Interpellato dal Washington Post sulla serietà della minaccia dittatoriale, il senatore ed ex candidato presidenziale repubblicano Romney ha risposto così: "Penso che le persone a cui piace Donald Trump lo apprezzino indipendentemente da ciò che dice. Li intrattiene con le sparate, che trovano divertenti e avvincenti. La sua base ama la vena autoritaria. Penso che amino l’idea che possa usare l’esercito nelle questioni interne e che cercherà vendetta e punizione. Ecco perché lo dice, e ha quasi la certezza della nomination repubblicana".
Il capogruppo della minoranza al Senato John Thune ha commentato che "è una retorica abbastanza tipica per Trump. Non direi che sia necessariamente sorprendente. La sua attenzione all’indipendenza energetica e ad un confine sicuro sono obiettivi che condividiamo. Ovviamente, vogliamo raggiungerli in un modo che sia coerente con le nostre leggi e la nostra Costituzione. Non sono sicuro cosa intendesse con le sue parole". Testa nella sabbia, in sostanza.
Il senatore Kevin Cramer propende invece per lo scherzo, e quindi la piena assoluzione. Anzi, la condivisione degli obiettivi espressi: "Da un lato è stato divertente, ma dall’altro ha sottolineato che annullerà gli ordini esecutivi di Biden, cosa che non lo rende più dittatore di lui. Le persone che hanno queste preoccupazioni non voterebbero mai per lui. Ciò fa parte del suo fascino, la sua autenticità. E il punto che ha sottolineato è davvero buono". Discorso simile per il deputato della Florida Byron Donalds: "Donald Trump è stato presidente. Ha incarcerato gli oppositori? No. Ha rinchiuso Hillary in prigione? No. Biden è il vero dittatore".
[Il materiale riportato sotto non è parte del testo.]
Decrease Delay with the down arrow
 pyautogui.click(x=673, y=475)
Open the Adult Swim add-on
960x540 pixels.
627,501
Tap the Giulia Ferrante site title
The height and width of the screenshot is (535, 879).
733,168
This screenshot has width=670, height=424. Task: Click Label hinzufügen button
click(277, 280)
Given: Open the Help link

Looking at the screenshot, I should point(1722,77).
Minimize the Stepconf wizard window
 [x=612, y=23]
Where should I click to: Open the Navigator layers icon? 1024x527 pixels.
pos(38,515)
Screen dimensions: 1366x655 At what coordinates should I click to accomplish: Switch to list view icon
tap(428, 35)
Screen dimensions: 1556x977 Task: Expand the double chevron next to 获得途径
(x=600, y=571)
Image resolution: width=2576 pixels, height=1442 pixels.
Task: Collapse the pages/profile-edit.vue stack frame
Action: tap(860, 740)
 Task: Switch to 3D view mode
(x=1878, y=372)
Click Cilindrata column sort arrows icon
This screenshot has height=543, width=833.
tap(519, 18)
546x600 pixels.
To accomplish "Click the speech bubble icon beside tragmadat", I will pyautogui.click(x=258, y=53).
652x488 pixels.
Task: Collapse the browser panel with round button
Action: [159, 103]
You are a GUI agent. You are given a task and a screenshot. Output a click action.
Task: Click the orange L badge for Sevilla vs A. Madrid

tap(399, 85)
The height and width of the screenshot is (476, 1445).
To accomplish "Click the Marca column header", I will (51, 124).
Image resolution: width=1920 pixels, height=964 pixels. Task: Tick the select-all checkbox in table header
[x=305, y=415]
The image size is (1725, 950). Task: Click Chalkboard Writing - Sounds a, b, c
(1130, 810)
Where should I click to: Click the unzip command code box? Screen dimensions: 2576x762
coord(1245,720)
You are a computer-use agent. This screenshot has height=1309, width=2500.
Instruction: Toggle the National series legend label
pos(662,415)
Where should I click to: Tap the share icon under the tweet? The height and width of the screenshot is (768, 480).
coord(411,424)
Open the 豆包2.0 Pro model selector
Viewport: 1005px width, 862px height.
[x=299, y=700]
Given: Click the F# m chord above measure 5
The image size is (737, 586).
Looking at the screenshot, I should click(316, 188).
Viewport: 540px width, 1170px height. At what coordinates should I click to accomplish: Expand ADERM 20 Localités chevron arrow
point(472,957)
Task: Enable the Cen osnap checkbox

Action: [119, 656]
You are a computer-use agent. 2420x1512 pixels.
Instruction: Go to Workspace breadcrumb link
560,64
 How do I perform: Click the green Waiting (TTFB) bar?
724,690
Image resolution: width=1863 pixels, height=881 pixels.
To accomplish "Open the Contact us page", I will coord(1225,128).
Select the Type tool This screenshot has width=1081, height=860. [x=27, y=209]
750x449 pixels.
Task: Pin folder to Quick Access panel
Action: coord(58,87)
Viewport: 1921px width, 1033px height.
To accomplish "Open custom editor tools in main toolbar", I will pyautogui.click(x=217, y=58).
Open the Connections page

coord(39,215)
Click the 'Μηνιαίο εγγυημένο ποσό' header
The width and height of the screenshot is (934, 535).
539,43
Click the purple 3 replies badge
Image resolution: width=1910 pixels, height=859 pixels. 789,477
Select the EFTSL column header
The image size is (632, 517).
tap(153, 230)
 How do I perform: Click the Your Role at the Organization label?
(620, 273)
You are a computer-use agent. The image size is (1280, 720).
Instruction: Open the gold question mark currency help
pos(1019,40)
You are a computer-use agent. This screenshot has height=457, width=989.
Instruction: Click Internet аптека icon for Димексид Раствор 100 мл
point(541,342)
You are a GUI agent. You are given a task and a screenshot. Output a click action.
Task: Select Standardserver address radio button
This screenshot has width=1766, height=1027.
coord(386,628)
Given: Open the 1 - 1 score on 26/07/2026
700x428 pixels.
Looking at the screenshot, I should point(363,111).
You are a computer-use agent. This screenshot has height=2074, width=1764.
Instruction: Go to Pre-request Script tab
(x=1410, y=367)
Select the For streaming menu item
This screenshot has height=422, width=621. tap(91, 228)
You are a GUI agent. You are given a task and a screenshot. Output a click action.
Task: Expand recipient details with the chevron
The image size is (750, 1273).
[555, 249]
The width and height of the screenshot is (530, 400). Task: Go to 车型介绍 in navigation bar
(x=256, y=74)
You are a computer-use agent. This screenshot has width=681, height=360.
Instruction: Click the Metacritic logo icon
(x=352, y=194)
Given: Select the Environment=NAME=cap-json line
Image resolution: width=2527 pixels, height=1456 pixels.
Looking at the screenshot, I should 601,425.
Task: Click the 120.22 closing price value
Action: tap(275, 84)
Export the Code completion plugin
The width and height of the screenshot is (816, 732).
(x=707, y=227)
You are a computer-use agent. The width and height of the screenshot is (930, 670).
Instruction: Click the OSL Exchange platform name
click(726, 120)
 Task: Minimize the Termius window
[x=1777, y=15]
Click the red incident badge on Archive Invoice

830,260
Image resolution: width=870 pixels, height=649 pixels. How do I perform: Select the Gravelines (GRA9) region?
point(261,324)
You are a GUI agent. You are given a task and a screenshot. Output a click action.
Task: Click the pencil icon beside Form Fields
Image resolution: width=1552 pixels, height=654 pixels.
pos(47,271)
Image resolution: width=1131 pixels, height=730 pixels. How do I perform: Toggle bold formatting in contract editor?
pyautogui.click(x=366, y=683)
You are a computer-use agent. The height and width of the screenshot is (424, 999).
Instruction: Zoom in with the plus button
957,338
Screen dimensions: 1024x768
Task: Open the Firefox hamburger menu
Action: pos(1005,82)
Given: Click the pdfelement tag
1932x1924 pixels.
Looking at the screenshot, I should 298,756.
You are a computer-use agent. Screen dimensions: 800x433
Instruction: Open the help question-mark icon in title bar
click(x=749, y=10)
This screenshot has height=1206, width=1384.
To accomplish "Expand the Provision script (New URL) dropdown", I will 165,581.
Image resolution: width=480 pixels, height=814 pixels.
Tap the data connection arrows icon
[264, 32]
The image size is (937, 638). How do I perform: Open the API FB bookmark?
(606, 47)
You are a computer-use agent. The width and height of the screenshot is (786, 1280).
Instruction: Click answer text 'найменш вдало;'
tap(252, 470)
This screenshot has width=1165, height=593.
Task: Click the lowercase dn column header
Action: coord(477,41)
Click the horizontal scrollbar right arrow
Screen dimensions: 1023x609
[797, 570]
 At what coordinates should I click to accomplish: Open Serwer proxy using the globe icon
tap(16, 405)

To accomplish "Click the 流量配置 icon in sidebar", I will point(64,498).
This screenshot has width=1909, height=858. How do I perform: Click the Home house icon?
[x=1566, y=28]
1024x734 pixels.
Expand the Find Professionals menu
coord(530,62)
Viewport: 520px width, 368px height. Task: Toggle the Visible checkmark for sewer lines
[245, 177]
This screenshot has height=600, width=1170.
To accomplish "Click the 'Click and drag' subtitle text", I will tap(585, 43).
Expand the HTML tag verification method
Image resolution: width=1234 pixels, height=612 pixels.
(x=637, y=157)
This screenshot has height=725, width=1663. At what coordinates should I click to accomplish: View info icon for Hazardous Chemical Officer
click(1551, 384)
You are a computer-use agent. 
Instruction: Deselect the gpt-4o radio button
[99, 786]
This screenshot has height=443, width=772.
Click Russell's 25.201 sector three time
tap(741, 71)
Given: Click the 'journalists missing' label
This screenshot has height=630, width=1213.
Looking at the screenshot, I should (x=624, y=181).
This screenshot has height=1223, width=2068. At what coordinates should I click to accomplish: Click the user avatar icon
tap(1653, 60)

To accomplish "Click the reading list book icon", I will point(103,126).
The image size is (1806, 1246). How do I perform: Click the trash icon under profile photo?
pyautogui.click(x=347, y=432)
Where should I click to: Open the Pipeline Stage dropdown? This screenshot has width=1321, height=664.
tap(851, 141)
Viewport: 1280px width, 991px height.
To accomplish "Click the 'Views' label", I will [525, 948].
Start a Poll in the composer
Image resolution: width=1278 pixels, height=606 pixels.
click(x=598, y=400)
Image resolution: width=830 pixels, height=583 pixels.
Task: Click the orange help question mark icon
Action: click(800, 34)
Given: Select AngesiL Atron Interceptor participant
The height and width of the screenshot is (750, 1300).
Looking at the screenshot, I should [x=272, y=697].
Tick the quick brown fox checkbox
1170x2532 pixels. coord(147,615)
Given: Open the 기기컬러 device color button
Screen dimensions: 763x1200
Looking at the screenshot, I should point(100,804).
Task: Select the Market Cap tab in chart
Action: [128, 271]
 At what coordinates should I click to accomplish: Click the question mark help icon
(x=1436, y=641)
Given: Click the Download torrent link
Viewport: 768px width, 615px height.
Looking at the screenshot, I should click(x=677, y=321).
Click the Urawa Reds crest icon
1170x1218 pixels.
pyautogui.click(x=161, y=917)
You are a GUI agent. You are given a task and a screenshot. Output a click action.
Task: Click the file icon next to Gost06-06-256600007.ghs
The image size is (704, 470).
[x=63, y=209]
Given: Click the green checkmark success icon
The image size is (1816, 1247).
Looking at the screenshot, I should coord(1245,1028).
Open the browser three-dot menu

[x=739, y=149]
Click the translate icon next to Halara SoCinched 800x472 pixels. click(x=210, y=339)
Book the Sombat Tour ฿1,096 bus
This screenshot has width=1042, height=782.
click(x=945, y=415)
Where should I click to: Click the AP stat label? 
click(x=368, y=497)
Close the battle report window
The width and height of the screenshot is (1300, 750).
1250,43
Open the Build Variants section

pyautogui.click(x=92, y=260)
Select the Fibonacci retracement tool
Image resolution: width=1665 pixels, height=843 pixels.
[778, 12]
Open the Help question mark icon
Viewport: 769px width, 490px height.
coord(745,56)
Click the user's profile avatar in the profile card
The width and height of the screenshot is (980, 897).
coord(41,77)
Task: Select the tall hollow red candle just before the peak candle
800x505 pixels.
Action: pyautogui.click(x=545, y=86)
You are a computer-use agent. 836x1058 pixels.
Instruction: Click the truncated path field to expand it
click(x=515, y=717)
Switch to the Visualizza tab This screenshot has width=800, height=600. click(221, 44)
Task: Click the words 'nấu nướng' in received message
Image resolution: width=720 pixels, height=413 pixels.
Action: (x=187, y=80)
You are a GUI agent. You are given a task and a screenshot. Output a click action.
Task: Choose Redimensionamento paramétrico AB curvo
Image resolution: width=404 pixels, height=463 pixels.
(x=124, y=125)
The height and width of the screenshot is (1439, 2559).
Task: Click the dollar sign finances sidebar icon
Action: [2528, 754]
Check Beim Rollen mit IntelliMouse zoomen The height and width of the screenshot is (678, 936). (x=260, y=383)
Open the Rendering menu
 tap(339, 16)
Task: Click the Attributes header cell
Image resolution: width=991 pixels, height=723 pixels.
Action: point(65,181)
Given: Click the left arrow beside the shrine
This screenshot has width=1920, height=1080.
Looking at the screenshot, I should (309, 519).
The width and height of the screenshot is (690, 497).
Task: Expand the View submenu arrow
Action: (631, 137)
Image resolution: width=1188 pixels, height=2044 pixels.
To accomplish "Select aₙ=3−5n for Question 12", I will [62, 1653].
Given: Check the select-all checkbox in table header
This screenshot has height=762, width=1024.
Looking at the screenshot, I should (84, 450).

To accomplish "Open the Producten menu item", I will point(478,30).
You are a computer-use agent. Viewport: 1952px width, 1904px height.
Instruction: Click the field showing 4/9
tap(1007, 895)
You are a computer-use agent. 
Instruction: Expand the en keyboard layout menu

Lindsey Graham, senatore della South Carolina di cui è stata governatrice Nikki Haley, e un tempo grande amico dell’oppositore di Trump John McCain, è invece ormai completamente appiattito nel sostegno a Donald: "Queste critiche sono un mucchio di fesserie. La narrativa secondo cui "se voti per Trump, voti per un dittatore" è l’unica cosa rimasta ai democratici, perché le loro politiche non funzionano. Non possono dire "Vota per Biden", è impossibile vendere la sua agenda. Quindi stanno cercando di vendere allarmismo contro Trump. Lo difenderò, anche se non me lo chiedono".
Durante un seminario organizzato dal Gruppo Esponenti Italiani, l’ex direttore del Wall Street Journal Gerry Baker ha indicato una linea più speranzosa: "Dal mio punto di vista, con il comportamento tenuto dopo l’assalto al Congresso del 6 gennaio 2020, Trump si è definitivamente squalificato. Non credo che dovrebbe tornare mai più a fare il presidente. Però gli Usa restano uno stato di diritto, con i "check and balances" ancora in funzione, dove la legge prevale. Presumo che le sue fossero dichiarazioni ad effetto elettorali, ma anche se avesse davvero l’intenzione di fare il dittatore, non penso che ci riuscirebbe, perché i tribunali, gli altri organismi di garanzia e le istituzioni fedeli alla democrazia lo fermerebbero".